Abstract: SA-PO866
Unveiling the Second Hit: Cytomegalovirus-Induced Collapsing Glomerulopathy in a Patient with Lupus
Session Information
- Glomerular Diseases: Case Reports - 2
October 26, 2024 | Location: Exhibit Hall, Convention Center
Abstract Time: 10:00 AM - 12:00 PM
Category: Glomerular Diseases
- 1402 Glomerular Diseases: Clinical, Outcomes, and Therapeutics
Authors
- Bollavaram, Vidya K., Geisinger Medical Center, Danville, Pennsylvania, United States
- Gonter, Aric, Geisinger Medical Center, Danville, Pennsylvania, United States
- Bermudez, Maria, Geisinger Medical Center, Danville, Pennsylvania, United States
- Kalra, Kartik, Geisinger Medical Center, Danville, Pennsylvania, United States
Introduction
Collapsing glomerulopathy (cGN) is a histological type of focal segmental glomerulosclerosis (FSGS) best described in association with human immunodeficiency virus (HIV). It has been increasingly seen in association with drugs, autoimmune disease, viruses (SARS-CoV2), and in rare cases, with cytomegalovirus (CMV). We present the case of a patient with lupus found to have cGN in the setting of CMV viremia.
Case Description
A 33-year-old African American female with a history of biopsy-proven Class V lupus maintained on hydroxychloroquine and mycophenolate, presented with 1 week of dyspnea and fevers. Lab investigations revealed Serum Creatinine (Cr) of 2.7 mg/dL (baseline 1.1mg/dL), pancytopenia, low C3 (80mg/dL), and C4 (7mg/dL) with negative dsDNA. Urinalysis showed 5-10 RBC. Spot urine Protein/Cr ratio was 10 gm/gm. Her clinical course was complicated by diarrhea and worsening acute kidney injury (AKI) requiring dialysis. The etiology of AKI was initially thought to be a lupus flare, and a kidney biopsy was done. Biopsy showed podocyte hyperplasia, collapse of the underlying glomerular tuft with segmental glomerulosclerosis, 40% interstitial fibrosis, and tubular atrophy. No evidence of an active immune complex-mediated process was noted. Viral studies were positive for CMV (CMV DNA 1,310,085 IU/ml). The patient was started on high-dose steroids and valganciclovir while other immunosuppression was held.
Discussion
cGN represents a variant of FSGS typically presenting with severe nephrosis and AKI. In our case, CMV likely acted as a ‘second hit’ with a possible underlying high-risk APOL-1 gene mutation, given her ancestry. The mechanism driving development of cGN has been proposed to be mediated by an interferon-chemokine pathway.
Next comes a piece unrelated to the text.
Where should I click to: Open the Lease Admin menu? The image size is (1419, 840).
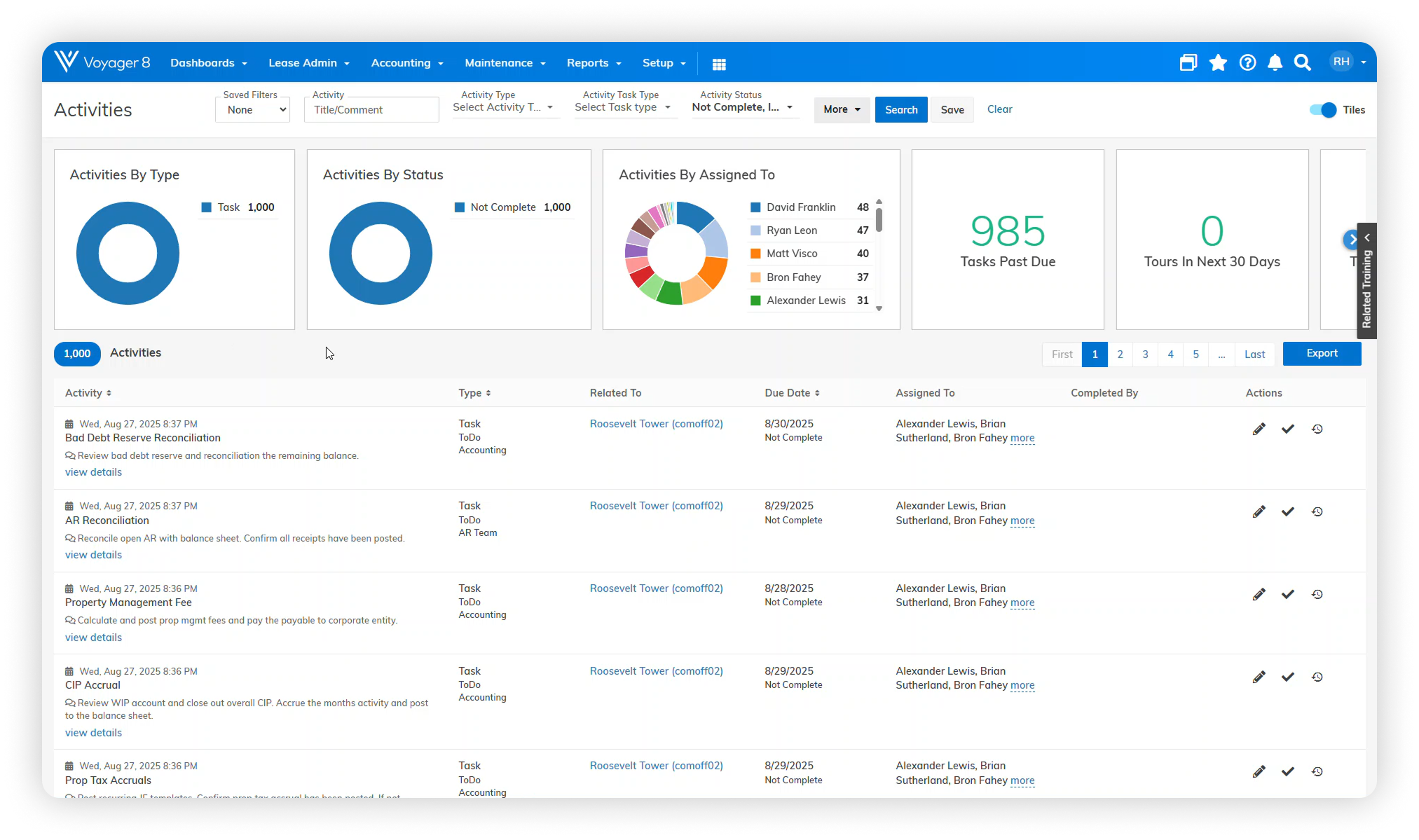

Second hits such as HIV or SARS-CoV2 activate an inflammatory cascade that interacts with high-risk APOL-1 variants to precipitate cGN. Lupus has been associated with high interferon activity and thus may be another predisposing factor. CMV overall, remains a rare cause for cGN. While flares and class switching are sound differentials for AKI in lupus patients, this case highlights the importance of testing for CMV and considering cGN as a cause for AKI, especially in patients with African American ancestry. It further emphasizes the importance of ruling out opportunistic infections before preemptively adding more immunosuppression.